## Work instructions
Please take the lines from the one holding "Screen dimensions: 1200x800" through the one holding "Click the compose post feather button" in the data below and copy them exactly.

★ ★ ★ ★ ★

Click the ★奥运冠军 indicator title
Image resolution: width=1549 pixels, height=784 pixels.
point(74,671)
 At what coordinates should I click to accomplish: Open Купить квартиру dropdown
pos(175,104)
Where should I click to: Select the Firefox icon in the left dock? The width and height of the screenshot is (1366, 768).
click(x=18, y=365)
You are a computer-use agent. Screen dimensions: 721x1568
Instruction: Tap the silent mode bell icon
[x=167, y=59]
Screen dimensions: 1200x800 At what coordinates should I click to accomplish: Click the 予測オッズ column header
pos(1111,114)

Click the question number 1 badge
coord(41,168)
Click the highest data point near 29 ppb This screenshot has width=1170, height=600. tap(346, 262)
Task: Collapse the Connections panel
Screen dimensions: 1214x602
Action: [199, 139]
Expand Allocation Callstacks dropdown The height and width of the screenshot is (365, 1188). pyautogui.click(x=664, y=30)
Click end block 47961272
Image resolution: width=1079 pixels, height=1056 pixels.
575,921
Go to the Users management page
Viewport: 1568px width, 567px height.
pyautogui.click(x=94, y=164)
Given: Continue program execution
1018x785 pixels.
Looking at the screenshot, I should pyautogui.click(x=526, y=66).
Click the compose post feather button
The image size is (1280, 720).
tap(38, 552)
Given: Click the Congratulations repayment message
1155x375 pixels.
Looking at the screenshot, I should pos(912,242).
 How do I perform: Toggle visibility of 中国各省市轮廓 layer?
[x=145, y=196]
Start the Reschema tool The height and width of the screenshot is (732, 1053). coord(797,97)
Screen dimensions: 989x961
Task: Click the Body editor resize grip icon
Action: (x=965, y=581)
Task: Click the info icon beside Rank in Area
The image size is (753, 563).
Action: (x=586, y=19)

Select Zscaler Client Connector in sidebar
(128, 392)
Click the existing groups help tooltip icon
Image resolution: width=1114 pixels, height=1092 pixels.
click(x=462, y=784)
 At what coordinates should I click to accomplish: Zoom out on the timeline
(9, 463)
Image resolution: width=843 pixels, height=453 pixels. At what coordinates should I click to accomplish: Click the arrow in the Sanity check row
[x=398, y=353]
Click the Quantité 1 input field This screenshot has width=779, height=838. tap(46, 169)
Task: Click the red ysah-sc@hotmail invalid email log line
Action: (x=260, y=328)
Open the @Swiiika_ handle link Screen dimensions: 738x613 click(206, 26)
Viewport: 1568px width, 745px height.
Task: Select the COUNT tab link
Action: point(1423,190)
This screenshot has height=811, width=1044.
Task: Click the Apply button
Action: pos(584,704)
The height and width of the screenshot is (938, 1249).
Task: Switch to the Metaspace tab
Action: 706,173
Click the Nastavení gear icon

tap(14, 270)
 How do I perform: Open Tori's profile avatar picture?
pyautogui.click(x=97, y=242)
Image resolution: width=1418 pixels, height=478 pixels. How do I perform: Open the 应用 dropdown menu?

★ ★ ★ ★ ★

## Solution below
Screen dimensions: 1200x800 At what coordinates should I click to accomplish: Click the 予測オッズ column header
pos(1111,114)

Click the question number 1 badge
coord(41,168)
Click the highest data point near 29 ppb This screenshot has width=1170, height=600. tap(346, 262)
Task: Collapse the Connections panel
Screen dimensions: 1214x602
Action: [199, 139]
Expand Allocation Callstacks dropdown The height and width of the screenshot is (365, 1188). pyautogui.click(x=664, y=30)
Click end block 47961272
Image resolution: width=1079 pixels, height=1056 pixels.
575,921
Go to the Users management page
Viewport: 1568px width, 567px height.
pyautogui.click(x=94, y=164)
Given: Continue program execution
1018x785 pixels.
Looking at the screenshot, I should pyautogui.click(x=526, y=66).
Click the compose post feather button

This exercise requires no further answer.